31 of 193 comments (clear)

  1. Don't mess with the publishing industry, man by elrous0 · · Score: 5, Funny

    I hear Houghton Mifflin has goons who break legs. When you make $150 profit on a simple 600-page textbook, you can afford the muscle.

    --
    SJW: Someone who has run out of real oppression, and has to fake it.
    1. Re:Don't mess with the publishing industry, man by jimicus · · Score: 2, Informative

      When you make $150 profit on a simple 600-page textbook, you can afford the muscle.

      You don't, as it happens. It's a very similar business model to records, in many ways. There's vast costs that the general public not only doesn't see, they're barely aware even exist - things like proofreading, editing, marketing - over and above the basic print and distribute bits that we all know about. (Free clue: A lot of books on the market today would be borderline unreadable without massive editing and proofreading effort.)

      The only difference between textbooks and records in this case is that the publisher has a better idea how many buyers they'll attract - and that buyers are less likely to be put off by a high price - so they've got a pretty good idea how much they'll need to charge to cover all these costs. Even so, quite a few books never really make much money.

    2. Re:Don't mess with the publishing industry, man by Baloroth · · Score: 5, Informative

      Except when you change a handful of diagrams and re-order a few chapters to produce a new edition of a text-book, your editing costs go towards zero, and even with the relatively few buyers, profits are incredible. Plus, you completely eliminate the second hand-market. This is routine practice for college (and to a lesser degree high-school) textbooks.

      --
      "None can love freedom heartily, but good men; the rest love not freedom, but license." --John Milton
    3. Re:Don't mess with the publishing industry, man by bcrowell · · Score: 2

      You don't, as it happens. It's a very similar business model to records, in many ways. There's vast costs that the general public not only doesn't see, they're barely aware even exist - things like proofreading, editing, marketing - over and above the basic print and distribute bits that we all know about. (Free clue: A lot of books on the market today would be borderline unreadable without massive editing and proofreading effort.)

      There is some truth to this, but the reality is more complex.

      One thing to realize is that the cost of textbooks has risen dramatically over the last few decades. The increases are much too large to be explained by factors like the higher cost of paper or the increased prevalence of color.
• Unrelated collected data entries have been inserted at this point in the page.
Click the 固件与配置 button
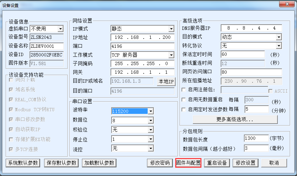297x176 pixels. (x=188, y=163)

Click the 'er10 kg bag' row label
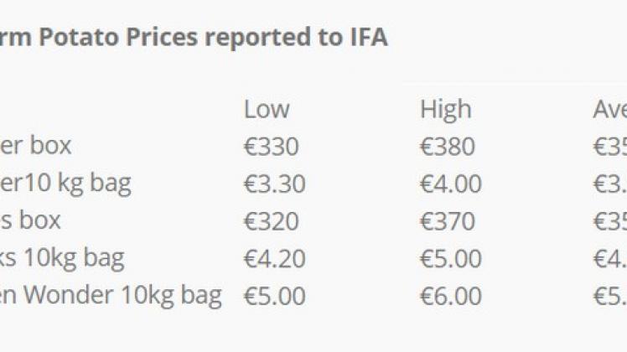65,184
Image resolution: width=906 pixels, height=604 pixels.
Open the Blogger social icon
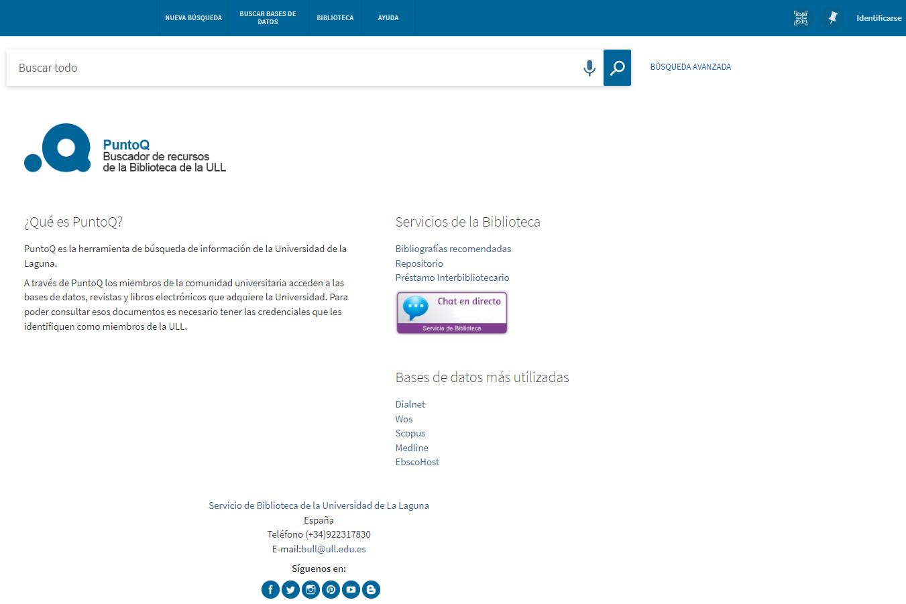tap(371, 589)
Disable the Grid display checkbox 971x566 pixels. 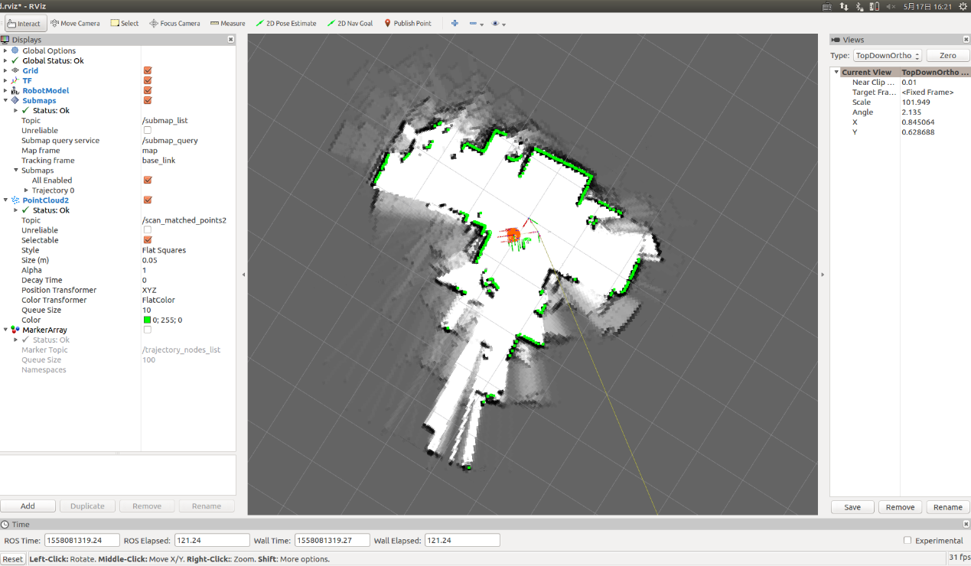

College textbook prices went up 98% after inflation from 1986 to 2004. This is not because publishers are paying twice as many acquisitions editors, twice as many copy editors, twice as many illustrators, or twice as many graphic designers to produce the same number of books. It's simply because publishers are harvesting more revenue.

      There are also many books for which the publisher's contribution is virtually nil. This is the case for many graduate-level texts in math and science, for example. The author writes the book in LaTeX, produces a PDF file, and it basically goes straight to production with little more than a quick copyedit from a freelancer.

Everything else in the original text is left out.